REQUIREMENT:
Format the lines from the one containing "The image size is (1009, 660)." through the end of the records as a JSON list of strings, one string per line and with blank lines dropped.

INFORMATION SHOWN:
- - - -
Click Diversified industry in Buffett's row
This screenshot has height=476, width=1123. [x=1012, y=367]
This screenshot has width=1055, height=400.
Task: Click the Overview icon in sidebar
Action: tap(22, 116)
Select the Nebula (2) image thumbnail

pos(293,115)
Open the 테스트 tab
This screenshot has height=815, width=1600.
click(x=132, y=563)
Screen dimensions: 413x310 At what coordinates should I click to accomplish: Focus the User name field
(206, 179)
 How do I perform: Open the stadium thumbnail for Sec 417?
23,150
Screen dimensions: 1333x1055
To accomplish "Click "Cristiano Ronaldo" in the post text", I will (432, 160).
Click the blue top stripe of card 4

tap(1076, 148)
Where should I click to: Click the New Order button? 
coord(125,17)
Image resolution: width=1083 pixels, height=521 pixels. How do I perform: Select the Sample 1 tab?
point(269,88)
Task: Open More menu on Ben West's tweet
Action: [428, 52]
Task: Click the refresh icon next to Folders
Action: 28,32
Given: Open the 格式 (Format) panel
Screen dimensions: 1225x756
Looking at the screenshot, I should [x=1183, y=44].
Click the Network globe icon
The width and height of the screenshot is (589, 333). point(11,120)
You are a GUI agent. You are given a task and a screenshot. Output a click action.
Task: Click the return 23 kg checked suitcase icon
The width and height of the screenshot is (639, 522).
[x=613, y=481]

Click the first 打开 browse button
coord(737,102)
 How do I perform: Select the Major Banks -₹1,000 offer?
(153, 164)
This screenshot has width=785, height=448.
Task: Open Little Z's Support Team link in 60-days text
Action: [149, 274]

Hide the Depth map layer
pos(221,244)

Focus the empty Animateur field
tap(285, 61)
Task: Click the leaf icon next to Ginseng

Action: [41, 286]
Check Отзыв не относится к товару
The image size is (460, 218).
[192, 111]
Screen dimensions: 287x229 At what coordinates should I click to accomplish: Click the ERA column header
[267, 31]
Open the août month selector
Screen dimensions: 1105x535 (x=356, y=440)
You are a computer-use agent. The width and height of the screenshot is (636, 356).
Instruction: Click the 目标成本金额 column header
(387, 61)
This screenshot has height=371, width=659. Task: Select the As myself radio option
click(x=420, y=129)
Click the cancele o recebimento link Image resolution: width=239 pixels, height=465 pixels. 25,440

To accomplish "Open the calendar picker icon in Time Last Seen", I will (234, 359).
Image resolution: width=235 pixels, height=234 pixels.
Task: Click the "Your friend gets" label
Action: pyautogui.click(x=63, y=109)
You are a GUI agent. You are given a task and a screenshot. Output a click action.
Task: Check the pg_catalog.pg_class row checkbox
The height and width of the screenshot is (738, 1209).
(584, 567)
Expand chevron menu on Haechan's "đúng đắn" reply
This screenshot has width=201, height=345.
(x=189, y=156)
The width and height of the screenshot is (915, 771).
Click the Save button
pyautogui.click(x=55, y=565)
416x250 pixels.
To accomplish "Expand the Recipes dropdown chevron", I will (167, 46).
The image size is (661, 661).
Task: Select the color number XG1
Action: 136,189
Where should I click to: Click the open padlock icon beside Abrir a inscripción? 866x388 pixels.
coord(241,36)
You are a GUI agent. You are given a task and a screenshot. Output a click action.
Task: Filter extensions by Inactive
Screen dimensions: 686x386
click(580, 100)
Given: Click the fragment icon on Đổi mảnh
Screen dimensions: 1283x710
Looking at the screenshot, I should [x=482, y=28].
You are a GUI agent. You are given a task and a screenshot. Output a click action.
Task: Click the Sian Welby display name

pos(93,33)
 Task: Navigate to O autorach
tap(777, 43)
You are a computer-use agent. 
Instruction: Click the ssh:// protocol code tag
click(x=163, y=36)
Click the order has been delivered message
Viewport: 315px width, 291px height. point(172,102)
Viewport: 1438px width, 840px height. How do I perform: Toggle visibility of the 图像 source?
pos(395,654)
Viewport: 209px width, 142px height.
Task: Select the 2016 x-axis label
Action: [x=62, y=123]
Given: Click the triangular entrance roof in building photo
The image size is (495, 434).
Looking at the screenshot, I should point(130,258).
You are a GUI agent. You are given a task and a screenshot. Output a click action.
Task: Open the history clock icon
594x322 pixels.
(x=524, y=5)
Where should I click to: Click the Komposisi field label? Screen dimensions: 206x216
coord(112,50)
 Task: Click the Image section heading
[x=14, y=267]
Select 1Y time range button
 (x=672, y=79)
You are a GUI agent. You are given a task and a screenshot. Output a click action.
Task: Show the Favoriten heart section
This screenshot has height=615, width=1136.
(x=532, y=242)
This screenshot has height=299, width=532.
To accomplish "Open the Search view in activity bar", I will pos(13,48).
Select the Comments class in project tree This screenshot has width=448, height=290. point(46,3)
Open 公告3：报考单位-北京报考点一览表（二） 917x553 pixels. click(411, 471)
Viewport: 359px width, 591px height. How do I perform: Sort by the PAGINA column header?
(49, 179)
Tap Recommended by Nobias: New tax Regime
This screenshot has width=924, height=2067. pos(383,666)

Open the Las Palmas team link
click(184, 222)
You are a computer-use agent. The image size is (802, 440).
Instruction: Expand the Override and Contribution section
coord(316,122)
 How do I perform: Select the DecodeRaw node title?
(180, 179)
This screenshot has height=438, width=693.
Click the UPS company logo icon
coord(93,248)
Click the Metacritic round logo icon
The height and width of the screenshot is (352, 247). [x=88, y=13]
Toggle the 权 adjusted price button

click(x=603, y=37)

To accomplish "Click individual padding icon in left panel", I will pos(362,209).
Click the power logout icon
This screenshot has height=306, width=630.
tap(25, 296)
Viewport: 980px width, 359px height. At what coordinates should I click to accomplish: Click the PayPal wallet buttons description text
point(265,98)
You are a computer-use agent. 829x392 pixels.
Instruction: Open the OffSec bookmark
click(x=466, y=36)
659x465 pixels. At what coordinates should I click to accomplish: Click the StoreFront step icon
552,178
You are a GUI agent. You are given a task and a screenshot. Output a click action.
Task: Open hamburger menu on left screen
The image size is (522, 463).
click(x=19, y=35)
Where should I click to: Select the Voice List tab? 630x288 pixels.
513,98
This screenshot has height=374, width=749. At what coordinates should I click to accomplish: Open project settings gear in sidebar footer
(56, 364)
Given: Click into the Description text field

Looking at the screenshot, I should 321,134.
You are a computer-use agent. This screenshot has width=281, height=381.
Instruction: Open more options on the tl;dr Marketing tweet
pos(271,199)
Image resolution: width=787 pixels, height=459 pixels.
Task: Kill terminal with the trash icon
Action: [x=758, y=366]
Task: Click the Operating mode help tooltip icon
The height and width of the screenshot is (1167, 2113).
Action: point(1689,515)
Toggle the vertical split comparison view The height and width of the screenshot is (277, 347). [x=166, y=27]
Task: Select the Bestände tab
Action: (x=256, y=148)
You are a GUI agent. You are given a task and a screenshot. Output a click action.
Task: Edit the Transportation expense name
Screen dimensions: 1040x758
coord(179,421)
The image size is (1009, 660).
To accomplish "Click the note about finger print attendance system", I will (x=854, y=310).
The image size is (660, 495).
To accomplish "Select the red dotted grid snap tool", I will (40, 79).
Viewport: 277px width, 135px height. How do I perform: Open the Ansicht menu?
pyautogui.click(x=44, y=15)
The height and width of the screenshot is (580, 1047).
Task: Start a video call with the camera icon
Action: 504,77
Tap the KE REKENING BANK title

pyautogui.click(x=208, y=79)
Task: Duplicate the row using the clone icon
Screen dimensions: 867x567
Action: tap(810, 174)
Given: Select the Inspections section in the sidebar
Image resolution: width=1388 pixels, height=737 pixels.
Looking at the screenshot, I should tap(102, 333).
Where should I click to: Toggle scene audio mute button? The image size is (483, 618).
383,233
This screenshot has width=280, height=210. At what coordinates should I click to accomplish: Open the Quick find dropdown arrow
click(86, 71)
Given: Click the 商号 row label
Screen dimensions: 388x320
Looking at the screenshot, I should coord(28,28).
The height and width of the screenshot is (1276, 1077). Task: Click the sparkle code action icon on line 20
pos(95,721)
- - - -
FULL SOLUTION:
[
  "The image size is (1009, 660).",
  "To accomplish \"Click the note about finger print attendance system\", I will (x=854, y=310).",
  "The image size is (660, 495).",
  "To accomplish \"Select the red dotted grid snap tool\", I will (40, 79).",
  "Viewport: 277px width, 135px height. How do I perform: Open the Ansicht menu?",
  "pyautogui.click(x=44, y=15)",
  "The height and width of the screenshot is (580, 1047).",
  "Task: Start a video call with the camera icon",
  "Action: 504,77",
  "Tap the KE REKENING BANK title",
  "pyautogui.click(x=208, y=79)",
  "Task: Duplicate the row using the clone icon",
  "Screen dimensions: 867x567",
  "Action: tap(810, 174)",
  "Given: Select the Inspections section in the sidebar",
  "Image resolution: width=1388 pixels, height=737 pixels.",
  "Looking at the screenshot, I should tap(102, 333).",
  "Where should I click to: Toggle scene audio mute button? The image size is (483, 618).",
  "383,233",
  "This screenshot has width=280, height=210. At what coordinates should I click to accomplish: Open the Quick find dropdown arrow",
  "click(86, 71)",
  "Given: Click the 商号 row label",
  "Screen dimensions: 388x320",
  "Looking at the screenshot, I should coord(28,28).",
  "The height and width of the screenshot is (1276, 1077). Task: Click the sparkle code action icon on line 20",
  "pos(95,721)"
]